Doximity is a networking site , “Linkedin for physicians”, hailing over 40% of United States providers (300,000 physicians) as members. It is also the largest HIPAA-secure medical network in the country allowing providers to freely discuss patients and their labs via secure messages. It was founded in March of 2011 and has raised a total $81.8 Million from Emergence Capital Partners, Morgan Stanley, T. Rowe Price, Morgenthaler Ventures, InterWest Partners and DFJ. Last year Doximity surpassed the American Medical Assoication to become the largest physician group in the United States. Doximity was created by the founders of Epocrates (EPOC) and therefore members of the team have experience with an IPO.
HealthGrades, founded back in 1998 ranks providers and hospitals and has more than 250 million hits a year. It utilizes a subscription based model where consumers pay for access to the physician ratings. In 2010, Vestar Capital Partners took the company private, but it could possibly go public again soon.
Evolent Health aids providers in switching to value based payment systems.
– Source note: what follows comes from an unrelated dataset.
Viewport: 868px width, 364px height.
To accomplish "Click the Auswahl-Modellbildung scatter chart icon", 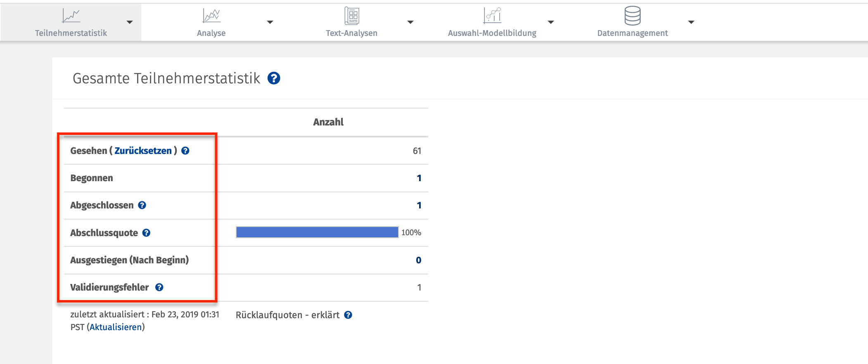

It was founded in 2011 and has raised 101.3M in private equity and had a revenue of 40M as of January 2014. Evolent Health earned 4th place in America’s Most Promising Companies: The Top 25 of 2014.
Best Doctors, founded in 1989 provides expert physician opinions to employees and designs and implements health plans for individuals and families. Each sector of the company, the physical advice and health plans contribute equally to the company’s revenue. It has large Fortune 500 and Fortune 1000 companies as customers. Best Doctors has raised $45.5M in private equity from Brown Brothers Harriman and $20M from Nippon Life Insurance Company of Japan.
ZocDoc, founded in 2007 is a website that allows patients to schedule appointments with their providers online and read reviews of providers by real patients. ZocDoc has received $97.9M from 5 rounds of funding, notable investors are Goldman Sachs, SV Angel, Founders Fund, Jeff Bezos and Khosla Ventures.
AirStrip delivers critical patient information to a provider’s tablet, smartphone or computer. It has received 65M from 4 rounds of investors. Notable investors include Sequoia Capital and Qualcomm.
Other notable companies that could IPO or be acquired in 2015 are Vitals, MediMedia, Emdeon, AmericanWell, Redbrick Health Corp, Proteus Digital Health, 23andMe, One Medical Group, Health Catalyst, Grand Rounds, Zenefits, TelaDoc, Welltok, naviHealth, Oscar Health Insurance, GetInsured, Health Essentials.